The Masters and Ireland
The Masters has a particular resonance in Ireland because all of our golfing dreams are still intact. The golf season is just beginning, hopes of great golf over the coming year remain, even if the clubs have not seen the light of day in months. Hope springs eternal, hopes that have not yet been dashed. The perfectly manicured Augusta fairways, the brushed rough (ahem – apologies ‘the first cut’), impossibly white sand and the blooming azaleas add to the dreaminess. And just like the week of Wimbledon or gyms at the start of a new year, golfers last seen in April will re-emerge.
An Irish Masters Winner
No Irish golfer has ever won the Masters, but we suspect that is likely to change over the next few years with Rory on the prowl. Who will ever forget him in 2011, still with boyish curls and a cherubic face when disaster struck. Every Irish mammy (& a few of the more soppy Irish dads) must have wanted to rush out there and give him a big hug as he leaned on the Driver on the 13th tee. Hard to watch even now. We attended “An evening with Rory and Alex Ferguson” last June when he talked very candidly (as he generally does) about that 2011 Masters collapse. He said it was one of the very rare times on a golf course where his mind just blanked. Could 2017 be the year when it all turns full circle for him.

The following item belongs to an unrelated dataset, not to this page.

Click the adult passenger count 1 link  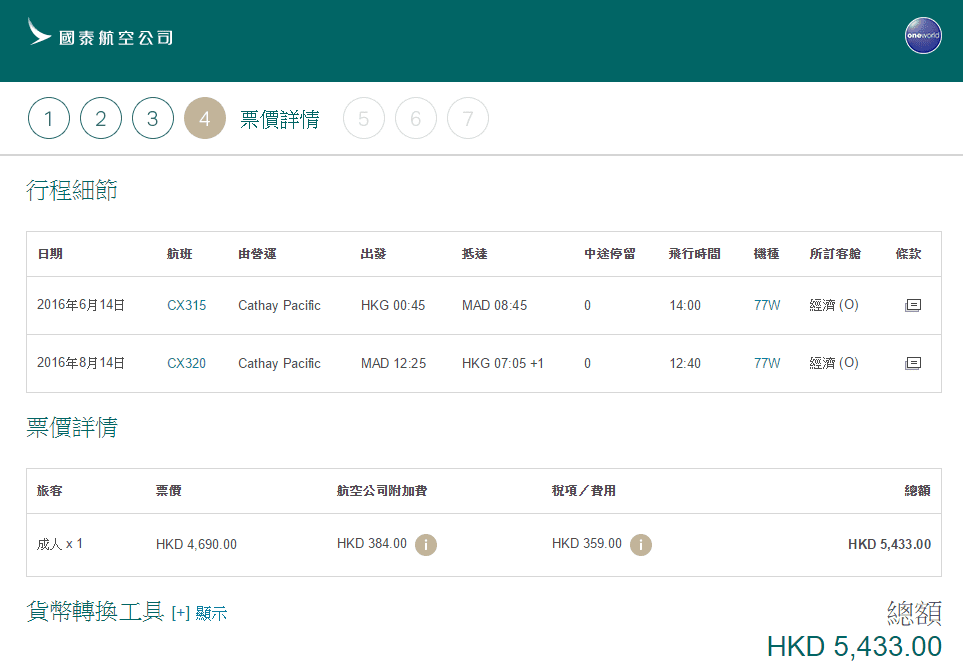pyautogui.click(x=80, y=544)

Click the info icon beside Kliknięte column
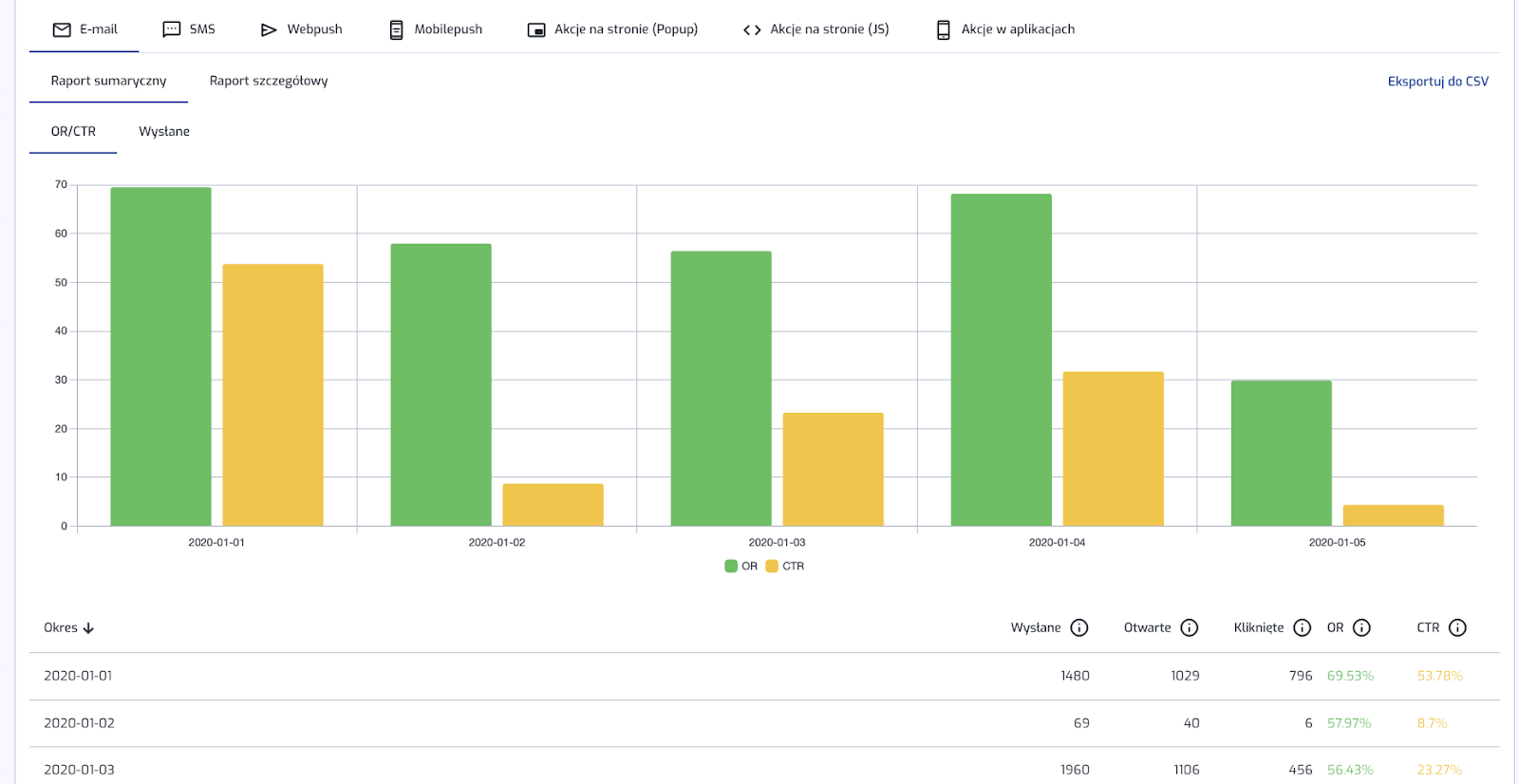click(1303, 627)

Watching the Masters and golfing the Irish Links
So how do we plan to spend the Masters weekend in Ireland? Well it is a tradition for us to head away for the weekend with a group of ‘golfers’ (that term is used loosely) and play some of Ireland’s great links golf courses, watch The Masters, bet on The masters, eat good food and drink fine beverages. For 3 days in a row. Last year, we were in Kerry and wrestled with Tralee, Waterville and Dooks. This year we are heading North, and will ‘break up the journey’ to Donegal, at Royal County Down (as you do), before completing the journey to Donegal. There we will tee it up at Rosapenna – The Old Tom Morris Course, Rosapenna – Sandy Hills, and Portsalon. The hopes for the coming golf season may be well and truly shattered by the time we have completed those great Irish links, but no matter, hope springs eternal.